Exercise directions
Search the listing below for the line with "This screenshot has width=882, height=578.", then write out that line and every one after it exactly, without the pictures.
[[ Supplied information, beginning ]]
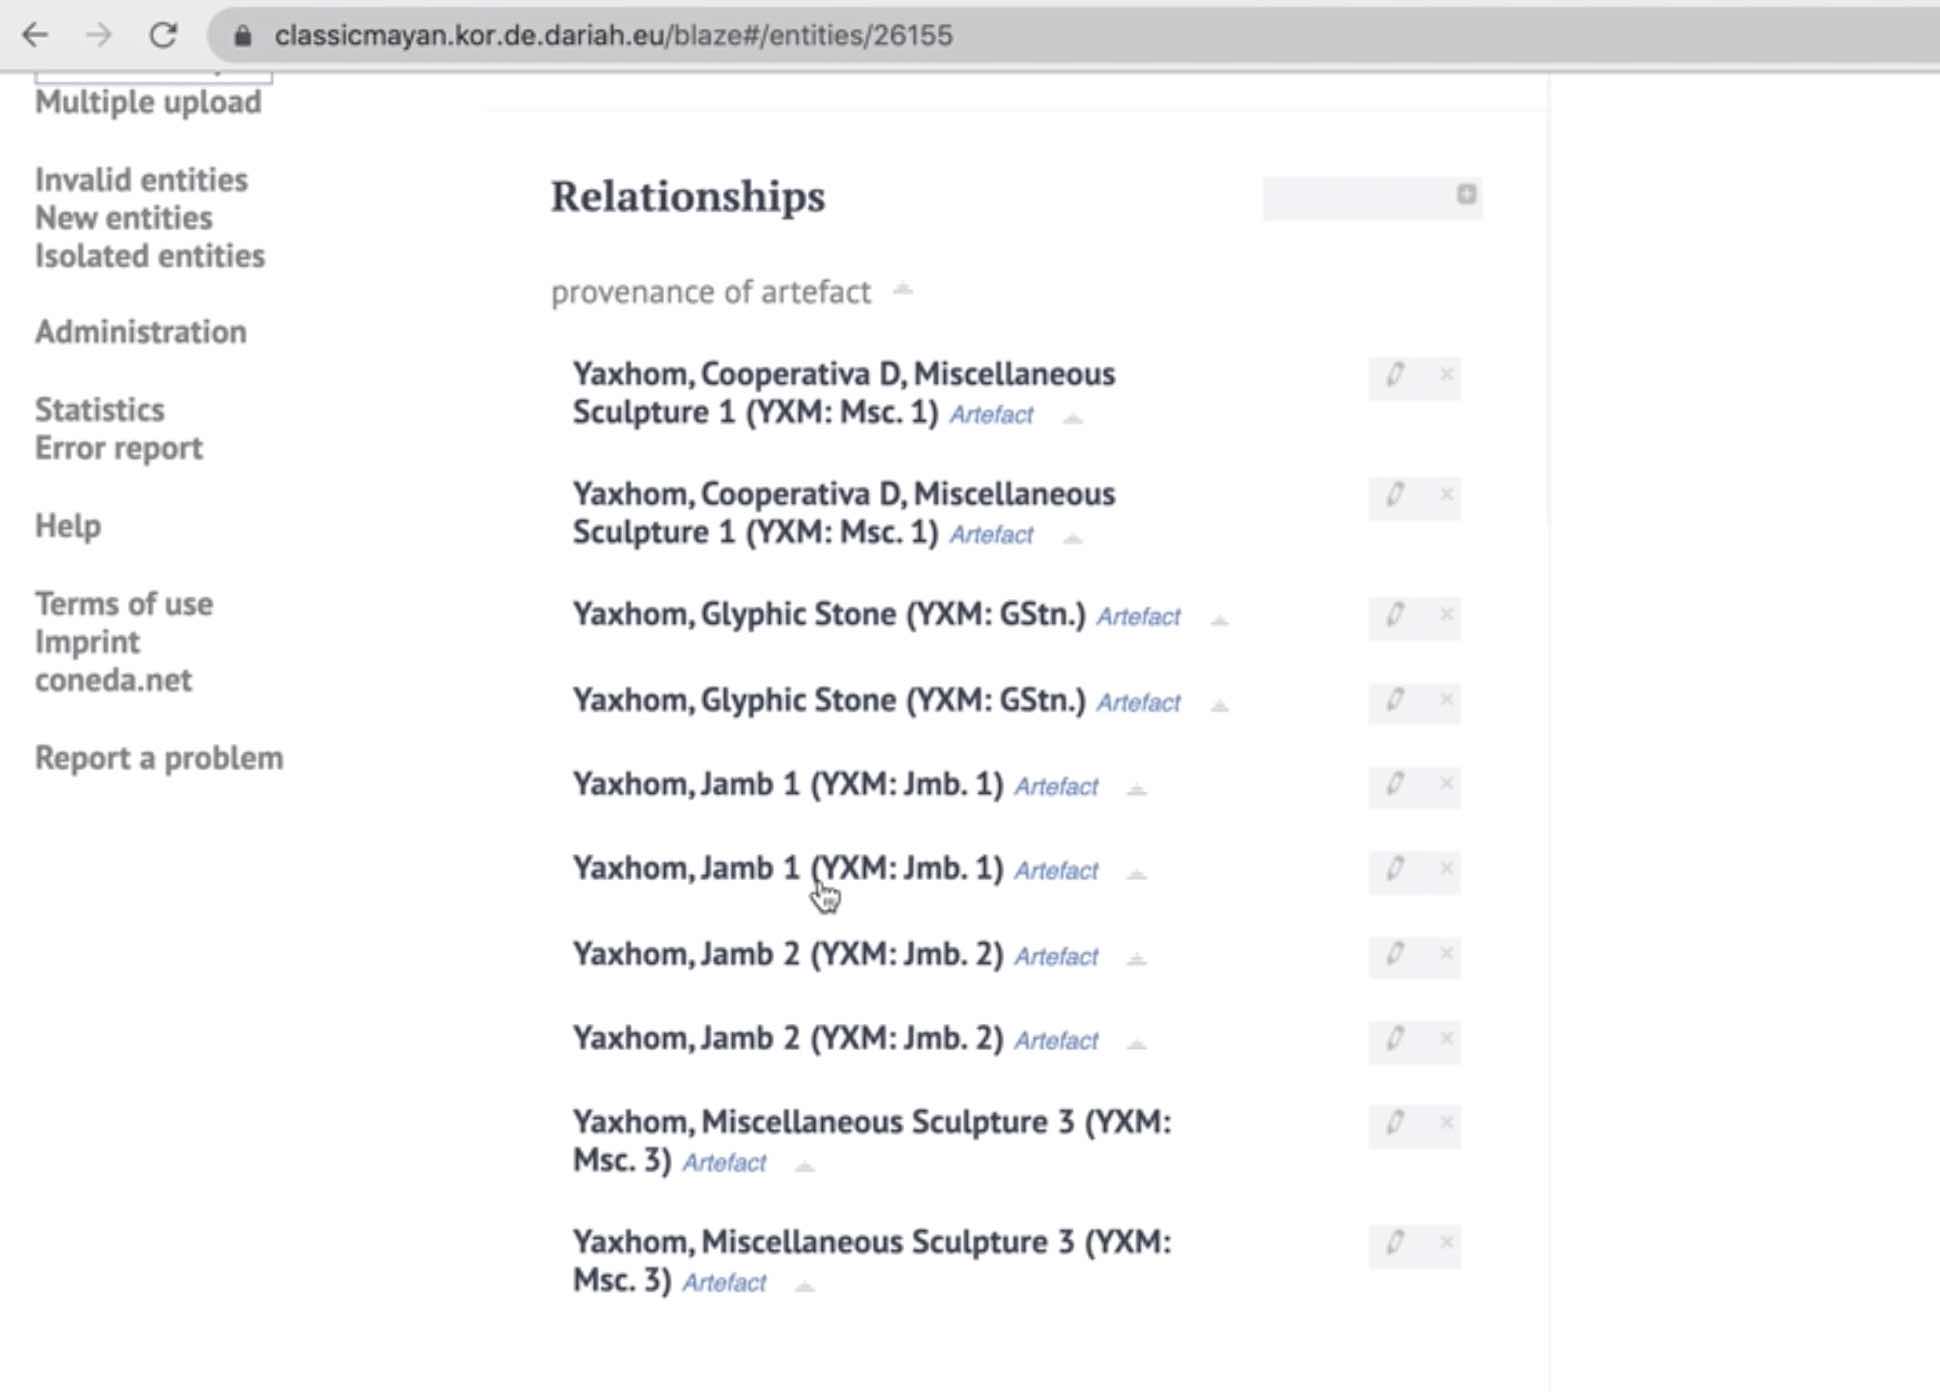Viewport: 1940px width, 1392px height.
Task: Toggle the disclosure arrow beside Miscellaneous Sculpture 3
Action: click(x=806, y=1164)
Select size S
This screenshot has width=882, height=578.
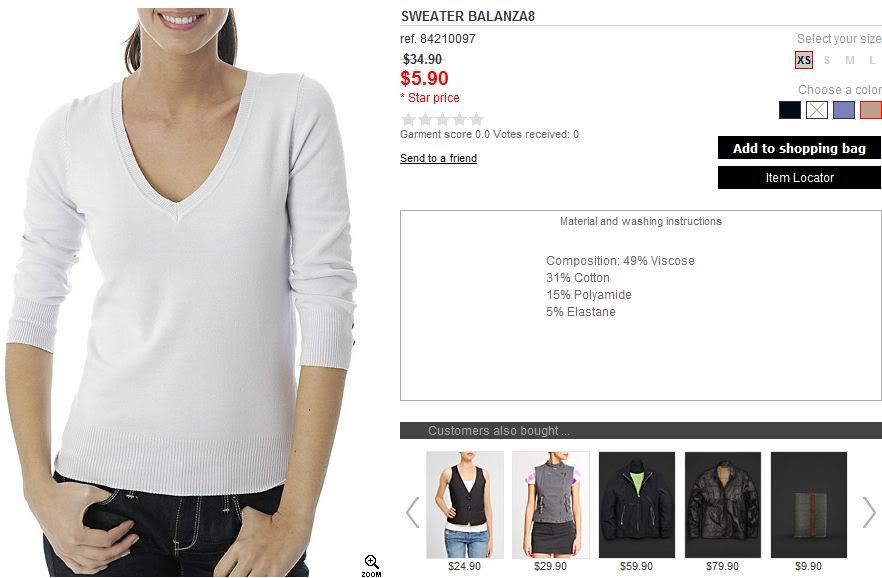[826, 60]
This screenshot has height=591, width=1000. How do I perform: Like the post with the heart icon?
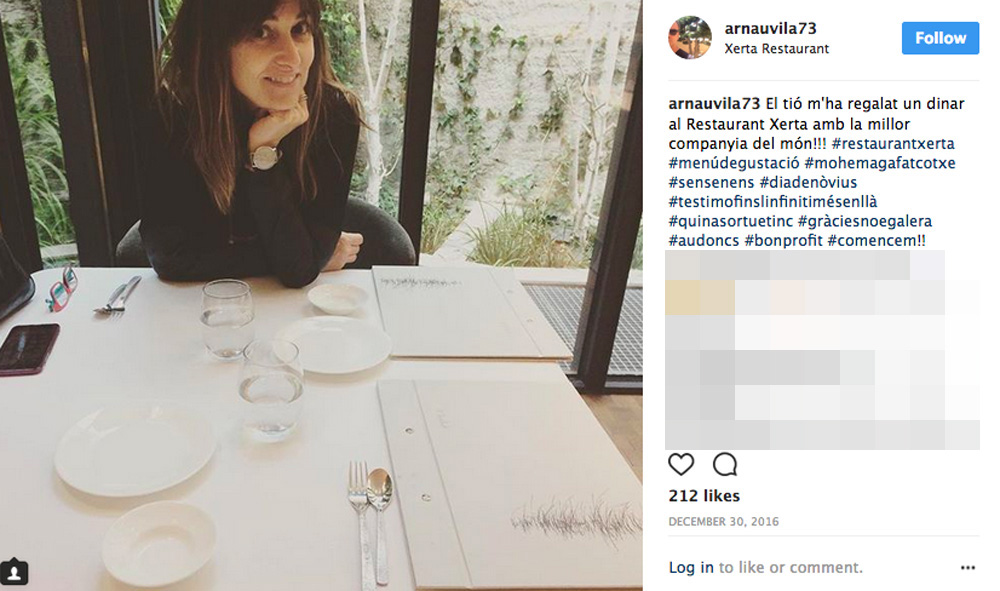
[[ Supplied information, end ]]
Output for this exercise
This screenshot has width=882, height=578.
[826, 60]
This screenshot has height=591, width=1000. How do I perform: Like the post with the heart icon?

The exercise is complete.